**GOAL OF THE EXERCISE:** Copy the material below line for line without changing anything, and leave the pictures out.

++++ RECORDS PROVIDED ++++

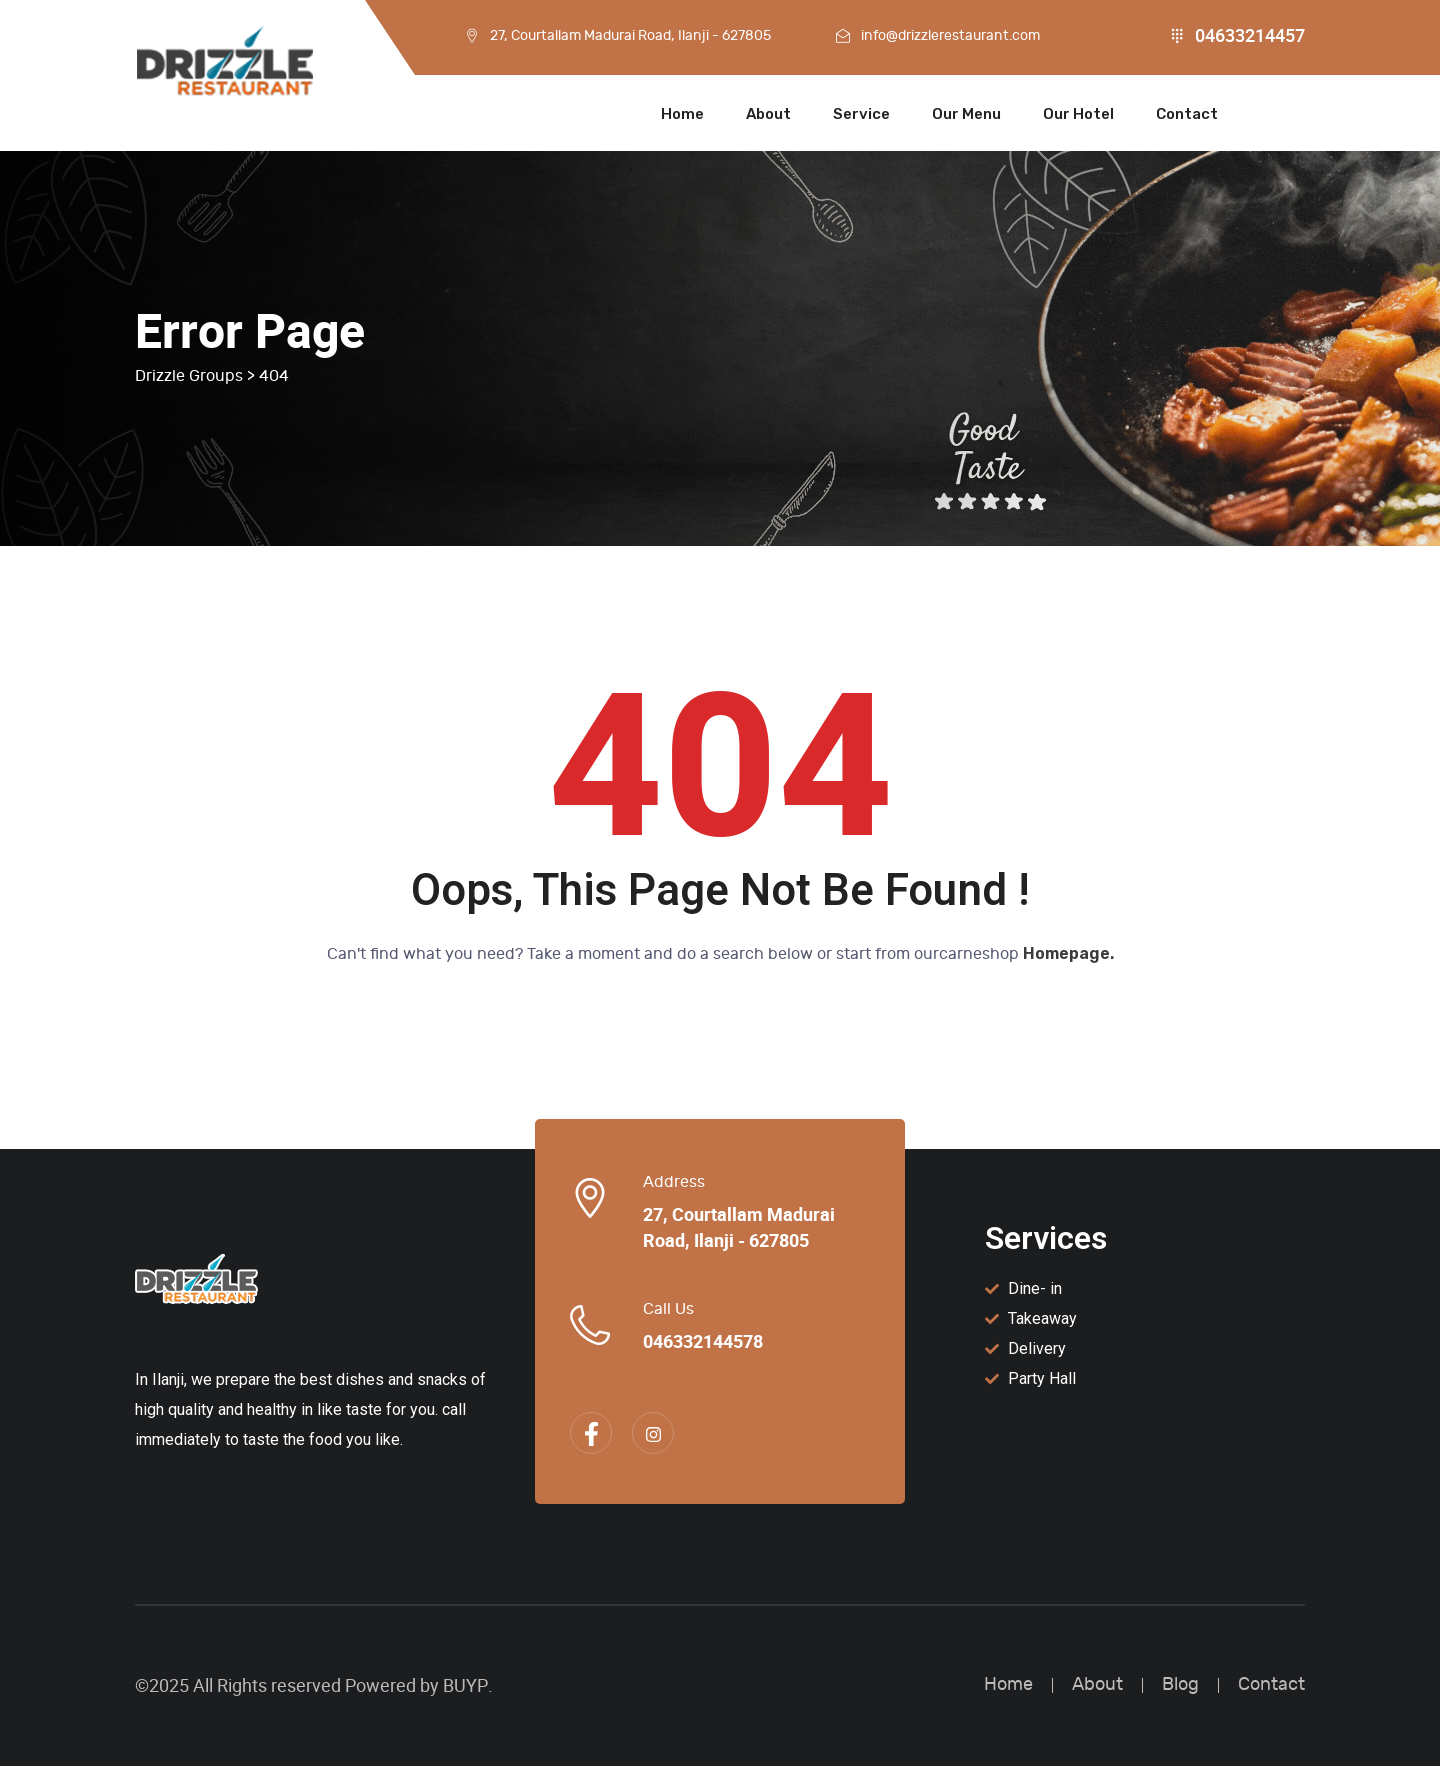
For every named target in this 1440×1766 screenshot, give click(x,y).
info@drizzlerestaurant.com (950, 35)
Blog (1180, 1684)
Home (682, 114)
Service (861, 114)
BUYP (465, 1685)
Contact (1187, 114)
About (768, 114)
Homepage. (1068, 953)
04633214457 (1250, 36)
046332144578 (703, 1342)
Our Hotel (1078, 114)
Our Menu (966, 114)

++++

**PROBLEM SOLUTION:**
For every named target in this 1440×1766 screenshot, give click(x,y).
info@drizzlerestaurant.com (950, 35)
Blog (1180, 1684)
Home (682, 114)
Service (861, 114)
BUYP (465, 1685)
Contact (1187, 114)
About (768, 114)
Homepage. (1068, 953)
04633214457 (1250, 36)
046332144578 (703, 1342)
Our Hotel (1078, 114)
Our Menu (966, 114)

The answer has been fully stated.